-- Selected passage --
50 tips from the master to help you build your tribe and grow your impact
“The secret of leadership is simple. Do what you believe in. Paint a picture of the future. Go there. Others will follow.” Seth Godin
Over the weekend I read Tribes by Seth Godin for the umteenth time. It really is a masterpiece. There are so many gems of wisdom and it’s a must-read for any wannabe community builder or movement maker.
It was written 12 years ago but could have been written today.
Right now the world needs more leaders, more communities of purpose.
And there’s no better manual for starting, leading and nurturing a community than Tribes.
I’ve shared the best quotes in this post in the hope it inspires you to level up and lead with purpose.
As Seth ends with:
“All that’s missing is you, your vision and your passion. Go.”
- A tribe is a group of people connected to one another, connected to a leader and connected to an idea.
- A group needs only two things to be a tribe: a shared interest and a way to communicate.
- People want connection and growth and something new. They want change.

-- Listed records --
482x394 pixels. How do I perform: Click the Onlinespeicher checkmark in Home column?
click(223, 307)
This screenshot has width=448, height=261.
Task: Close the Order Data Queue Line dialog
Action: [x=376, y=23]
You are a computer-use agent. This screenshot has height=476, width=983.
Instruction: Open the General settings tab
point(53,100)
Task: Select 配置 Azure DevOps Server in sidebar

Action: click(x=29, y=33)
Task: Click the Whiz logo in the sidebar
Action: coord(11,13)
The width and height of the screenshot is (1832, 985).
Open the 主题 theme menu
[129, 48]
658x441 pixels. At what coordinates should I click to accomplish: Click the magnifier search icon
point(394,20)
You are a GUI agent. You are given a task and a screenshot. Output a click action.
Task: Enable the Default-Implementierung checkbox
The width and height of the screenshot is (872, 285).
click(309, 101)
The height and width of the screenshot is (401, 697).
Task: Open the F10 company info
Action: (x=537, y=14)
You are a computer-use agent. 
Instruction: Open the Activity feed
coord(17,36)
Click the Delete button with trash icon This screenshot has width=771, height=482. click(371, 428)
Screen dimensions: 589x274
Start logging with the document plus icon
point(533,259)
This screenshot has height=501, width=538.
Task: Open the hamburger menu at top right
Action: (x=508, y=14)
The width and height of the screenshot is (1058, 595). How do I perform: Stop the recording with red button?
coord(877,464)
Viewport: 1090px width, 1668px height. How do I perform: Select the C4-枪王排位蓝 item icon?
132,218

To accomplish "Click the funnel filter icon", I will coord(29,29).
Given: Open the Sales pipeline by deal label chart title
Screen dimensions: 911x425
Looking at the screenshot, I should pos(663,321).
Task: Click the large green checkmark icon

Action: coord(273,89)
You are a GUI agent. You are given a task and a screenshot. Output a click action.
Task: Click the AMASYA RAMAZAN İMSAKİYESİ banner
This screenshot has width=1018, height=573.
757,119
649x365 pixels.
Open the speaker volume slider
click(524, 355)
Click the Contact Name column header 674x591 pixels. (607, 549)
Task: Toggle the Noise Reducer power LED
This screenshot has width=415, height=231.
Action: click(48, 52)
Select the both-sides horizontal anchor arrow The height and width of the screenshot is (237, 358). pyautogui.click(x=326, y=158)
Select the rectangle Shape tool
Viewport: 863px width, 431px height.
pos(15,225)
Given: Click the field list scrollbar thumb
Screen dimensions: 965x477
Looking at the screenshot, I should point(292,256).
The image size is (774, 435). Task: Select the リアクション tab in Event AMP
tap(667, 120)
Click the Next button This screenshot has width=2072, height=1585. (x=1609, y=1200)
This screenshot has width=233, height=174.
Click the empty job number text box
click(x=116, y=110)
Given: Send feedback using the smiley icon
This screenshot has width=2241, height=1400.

-- Given task --
Rewrite the post on the book Tribes from "Right now the" to "way to communicate.", putting "drive" wherever "passion" appears.

-- Problem solution --
Right now the world needs more leaders, more communities of purpose.
And there’s no better manual for starting, leading and nurturing a community than Tribes.
I’ve shared the best quotes in this post in the hope it inspires you to level up and lead with purpose.
As Seth ends with:
“All that’s missing is you, your vision and your drive. Go.”
- A tribe is a group of people connected to one another, connected to a leader and connected to an idea.
- A group needs only two things to be a tribe: a shared interest and a way to communicate.